General Contractor Install Bid

Discussion in 'Landscape Architecture and Design' started by Green Gopher, Jan 10, 2005.

  1. Green Gopher

    Green Gopher LawnSite Member
    Posts: 106

    We are in the process of bidding on a 100+ home install for a general contractor. It is our first time bidding on this large of a project and we are a little unclear about the GC's preferred method of bid/payment. Do they usually prefer a per house bid or total project bid? How do they usually pay - up front, per house, monthly? Can we ask for a down payment? Thank you.
  2. mbella

    mbella LawnSite Bronze Member
    Posts: 1,284

    You will probably get 10 different answers from 10 different contractors. I would go back to the GC and ask for clarification.

    I will say don't expect to get any money upfront. Typical terms range from 15 to 30 days.

    Also, I suggest speaking with subs that have worked for this GC in the past and find out what their experience has been with regard to payment/scheduling etc.
  3. Green Gopher

    Green Gopher LawnSite Member
    Posts: 106

    15-30 days after the start of the project? How do you suggest I reach other subs that have worked for this contractor? Unfortunately, there is a time constraint - they want their bid 1 week from the time of invitation. Any suggestions on per house versus total price?
  4. i_plant_art

    i_plant_art LawnSite Senior Member
    Posts: 558

    put in your contract on how YOU want to be paid not how THEY want to pay you. also if you know of some of the locations that they are working on just show up one day and talk to the people onsite. also check out to see if they might have a web site or somethign that have references on it. etc etc. i wouldnt recomend working for contractors unless you have a signed contract. it has burned me and other in the past w/o one. i only work that way now wiht anyone and only for a FEW contractors that i have a repor with. do it your way not theirs. if you do it their way then they say how it. you own your business now them,.
  5. mbella

    mbella LawnSite Bronze Member
    Posts: 1,284

    1. No, 15-30 days from the time I submit the invoice.

    2. Drive to one of their projects and talk to some of the other subs.
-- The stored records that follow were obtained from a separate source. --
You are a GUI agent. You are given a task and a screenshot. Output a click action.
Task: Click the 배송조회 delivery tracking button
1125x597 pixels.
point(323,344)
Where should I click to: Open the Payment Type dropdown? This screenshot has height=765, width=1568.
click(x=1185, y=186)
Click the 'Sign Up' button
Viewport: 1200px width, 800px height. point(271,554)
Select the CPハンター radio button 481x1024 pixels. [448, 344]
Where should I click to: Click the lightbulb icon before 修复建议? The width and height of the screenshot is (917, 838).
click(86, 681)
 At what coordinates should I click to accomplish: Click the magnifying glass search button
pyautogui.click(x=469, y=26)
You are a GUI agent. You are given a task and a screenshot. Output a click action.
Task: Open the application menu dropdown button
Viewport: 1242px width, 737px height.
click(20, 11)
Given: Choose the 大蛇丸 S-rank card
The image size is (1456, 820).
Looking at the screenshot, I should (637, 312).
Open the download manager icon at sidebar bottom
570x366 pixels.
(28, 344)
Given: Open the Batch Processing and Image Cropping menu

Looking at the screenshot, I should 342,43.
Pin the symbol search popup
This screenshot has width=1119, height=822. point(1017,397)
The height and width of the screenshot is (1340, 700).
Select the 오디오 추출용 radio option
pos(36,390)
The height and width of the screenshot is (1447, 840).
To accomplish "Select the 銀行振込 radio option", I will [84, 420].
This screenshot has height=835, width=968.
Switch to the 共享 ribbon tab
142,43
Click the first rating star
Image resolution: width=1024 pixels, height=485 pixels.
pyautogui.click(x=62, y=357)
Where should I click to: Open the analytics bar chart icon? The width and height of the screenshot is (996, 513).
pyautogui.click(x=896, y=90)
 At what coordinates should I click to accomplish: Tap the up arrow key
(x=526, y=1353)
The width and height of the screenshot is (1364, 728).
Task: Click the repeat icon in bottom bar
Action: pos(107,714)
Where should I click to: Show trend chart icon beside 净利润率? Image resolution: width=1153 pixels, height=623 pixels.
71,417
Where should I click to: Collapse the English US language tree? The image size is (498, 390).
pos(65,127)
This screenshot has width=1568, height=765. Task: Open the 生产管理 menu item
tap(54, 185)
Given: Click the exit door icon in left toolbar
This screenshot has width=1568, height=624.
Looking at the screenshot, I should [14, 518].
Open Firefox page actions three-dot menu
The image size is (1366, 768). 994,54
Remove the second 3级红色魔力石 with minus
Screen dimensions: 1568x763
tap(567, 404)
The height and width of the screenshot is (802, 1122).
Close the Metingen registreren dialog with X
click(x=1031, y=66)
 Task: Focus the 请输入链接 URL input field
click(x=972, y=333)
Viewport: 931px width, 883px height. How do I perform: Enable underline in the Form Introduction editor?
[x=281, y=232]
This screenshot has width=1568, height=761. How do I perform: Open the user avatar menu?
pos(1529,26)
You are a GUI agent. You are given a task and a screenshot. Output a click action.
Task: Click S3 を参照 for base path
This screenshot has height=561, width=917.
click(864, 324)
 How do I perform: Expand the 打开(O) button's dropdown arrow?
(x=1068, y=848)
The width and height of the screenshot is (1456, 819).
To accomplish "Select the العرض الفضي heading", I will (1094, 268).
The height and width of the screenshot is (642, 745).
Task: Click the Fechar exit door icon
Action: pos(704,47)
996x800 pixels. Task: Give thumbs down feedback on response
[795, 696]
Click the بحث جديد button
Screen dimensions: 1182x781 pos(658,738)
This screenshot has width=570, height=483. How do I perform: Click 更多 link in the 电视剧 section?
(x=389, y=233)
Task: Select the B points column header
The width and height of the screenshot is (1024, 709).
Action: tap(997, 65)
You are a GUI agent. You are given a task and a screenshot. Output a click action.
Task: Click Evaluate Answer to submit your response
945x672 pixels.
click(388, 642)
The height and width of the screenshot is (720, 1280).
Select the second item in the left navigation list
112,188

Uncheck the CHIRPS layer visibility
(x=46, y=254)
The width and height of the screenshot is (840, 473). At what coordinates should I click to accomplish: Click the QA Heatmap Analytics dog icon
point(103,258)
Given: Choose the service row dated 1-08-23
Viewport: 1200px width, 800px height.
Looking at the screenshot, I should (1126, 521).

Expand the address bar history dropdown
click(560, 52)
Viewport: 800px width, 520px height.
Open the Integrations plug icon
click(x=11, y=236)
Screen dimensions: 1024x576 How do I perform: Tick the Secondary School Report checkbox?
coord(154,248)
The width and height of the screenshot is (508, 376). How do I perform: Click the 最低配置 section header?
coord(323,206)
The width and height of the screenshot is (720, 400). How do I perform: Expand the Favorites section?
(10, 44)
    3. Generally, we are asked to submit two bids. The first one is for total site work. This usually includes the following:
    a. Street Trees
    b. Any common area work (wetland plantings, tot lots, fencing, etc.)
    c. Anything not specific to a house

    The second bid would be for a house package. These are items specific to a house:
    a. Foundation planting
    b. Walkway
    c. Rake and seed

    I don't know what you're looking at or how this GC works. This is just my experience. What info. did the GC give you?
  6. sgallaher

    sgallaher LawnSite Senior Member
    Posts: 265

    I would bid per house. Do not go into detail about the types of plants . Just state x # of shrubs, x # of perennials, x amount of mulch, etc. Because you do not know what types of plants are available from the greenhouse at all times in the future. Also it would be wise to include a one year warranty and charge a little extra for it. Usually they want there bills every two weeks or once a month. Also state that each house will not be exactly the same install as the others, the installs will vary slightly for aesthetic reasons. also see if you can get a list of the names and addresses and phone numbers of the home buyers so that you can contact them for future work.
  7. The Good Earth

    The Good Earth LawnSite Member
    Posts: 171


    Before you do anything get with your attorney and find out how to protect your lien rights. File your notice of commencement, have all your suppliers retain all of their lien rights as well. If the GC is on the up and up you have nothing to worry about. But if the GC is like most that are in our neck of the woods the little time spent will be worth it's weight in gold. As long as you retain those lien rights and don't sign off on them they can't sell the first house that they are building.

    We have a saying around here: Never met a General Contractor that didn't try to screw a Landscaper.
  8. cgland

    cgland LawnSite Bronze Member
    Posts: 1,929

    We have a saying around here: Never met a General Contractor that didn't try to screw a Landscaper

  9. Green Gopher

    Green Gopher LawnSite Member
    Posts: 106

    Thank you all the help,

    We will definitely be talking with our attorney (don't leave home without them). I am always wary of GC, But I also don't want to pass on large project. thanks jeremy.